Martin Volmerding: Bei der Liquidation werden die Vermögenswerte durch die Liquidatoren, also der bestehenden Geschäftsführung, verkauft und kommen der Liquidationsmasse zu Gute. Die Companisten müssen - im Gegensatz zu einer Insolvenz - ihre Forderungen nicht anmelden, denn sie werden automatisch berücksichtigt. Durch die Liquidation und das damit verbundene Sperrjahr gewinnen wir noch etwas Zeit. Wir haben noch eine laufende Patent-Anmeldung und wenn das Patentamt die Anmeldung billigt, könnte das Patent eventuell noch verkauft werden. Dies ist aus unserer Sicht die einzige Möglichkeit, etwas Geld aus dem Unternehmen zu machen und den Companisten zurückzugeben. Da die Gesellschaft keinerlei ausstehende Zahlungsverpflichtungen hat, würden die Companisten als einzige von einem Patentverkauf profitieren.
André Jasch: Was könnt ihr aus der jetzigen Situation mitnehmen? Gibt es vielleicht auch die Chance eines Neuanfangs?
Martin Volmerding: Ich bin nach wie vor von der Produktidee überzeugt und hoffe, dass sie sich doch noch am Markt durchsetzen wird. Ich könnte mir sogar vorstellen, die Idee unter anderen Vorzeichen selbst noch einmal aufzugreifen. Alles in allem war es eine sehr aufregende Zeit und wir haben enorm viel gelernt. Als Gründer lernt man ja nicht nur wirtschaftliches Knowhow, sondern bekommt auch Einblicke in viele verschiedene Bereiche, vom Design des Prototyps über die Kommunikation mit Stakeholdern bis hin zur Produktion. Man lernt, auch angespannte Situationen mit der nötigen Lockerheit anzugehen und immer nach einer schnellen Lösung zu suchen. Ich bin sehr stressresistent geworden und weiß die Dinge besser in einen größeren Kontext einzuordnen. Von diesen Erfahrungen werde ich persönlich noch lange profitieren.

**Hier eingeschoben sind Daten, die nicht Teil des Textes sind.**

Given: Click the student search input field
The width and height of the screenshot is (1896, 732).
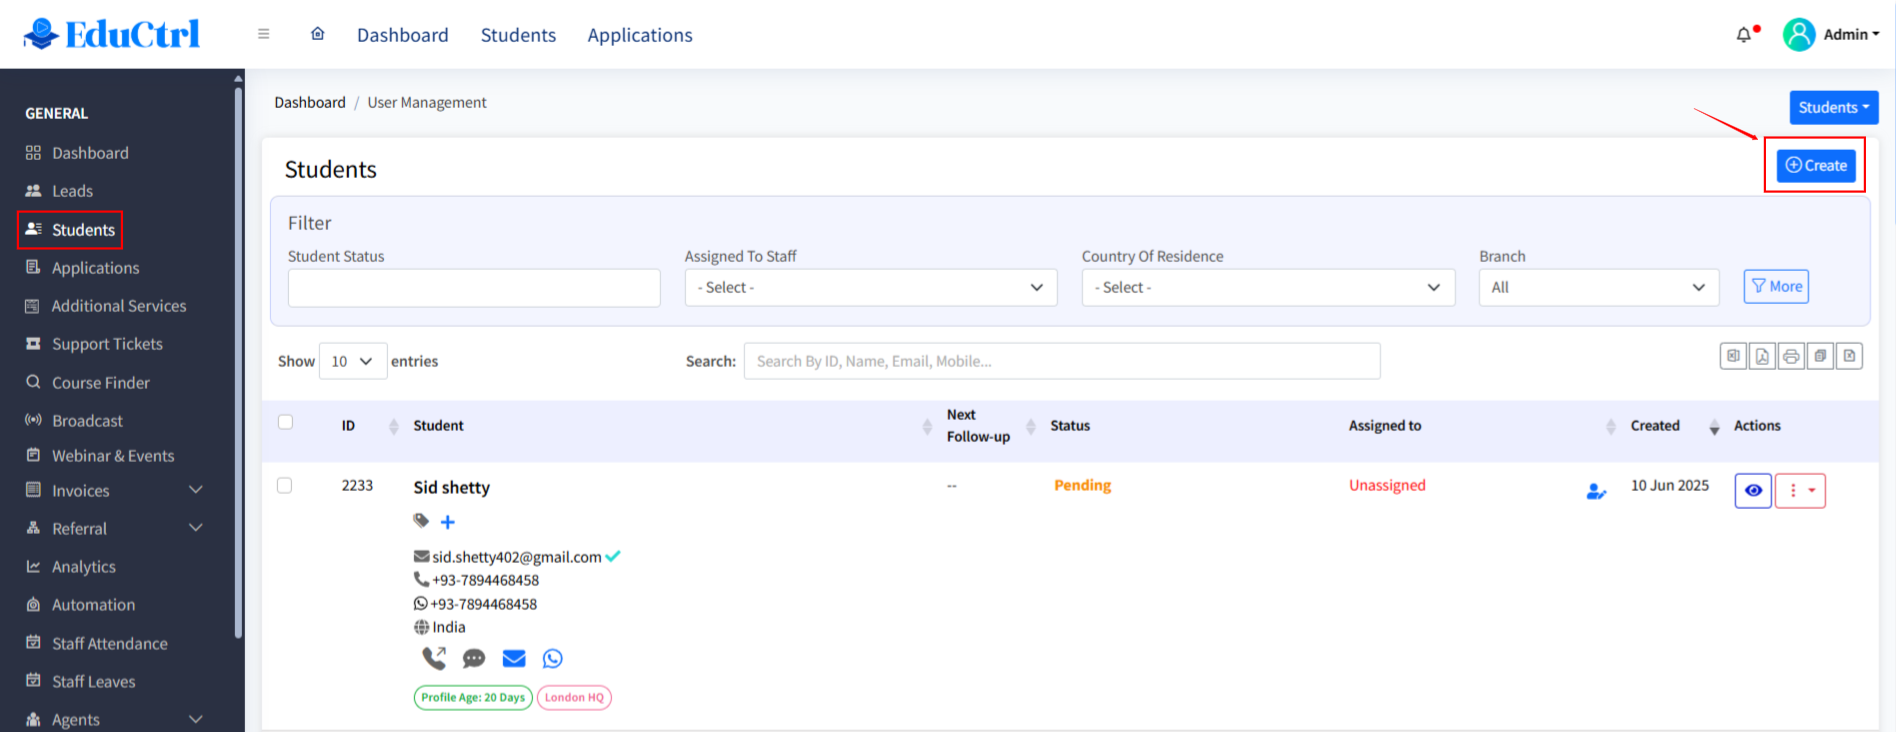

André Jasch: Deutschland ist nach Singapur der Ort, an dem das Scheitern am wenigsten toleriert und am stärksten stigmatisiert wird, so eine Studie der Universität Lüneburg. Welche Erfahrungen habt ihr als Gründer mit dieser Verurteilung von Fehlern gemacht?
Martin Volmerding: Wir haben fast ausschließlich positive Erfahrungen im eigenen Umfeld gesammelt. Familie und Freunde haben uns immer unterstützt und bis zum Schluss mitgefiebert. Und auch später, bei der Suche nach einem neuen Arbeitgeber, haben wir keine Verurteilung erlebt. In einigen Bewerbungsgesprächen wurde es uns durchaus positiv angerechnet, dass wir versucht haben, selbstständig etwas aufzubauen. Ich denke, dass auch unsere offene Kommunikation dazu beigetragen hat, dass es seitens der Companisten zu keinen bösen Überraschungen kam. Durch diesen transparenten Ansatz fielen die Reaktionen deutlich weniger negativ aus als erwartet.
André Jasch: Vielen Dank für das Gespräch, Martin.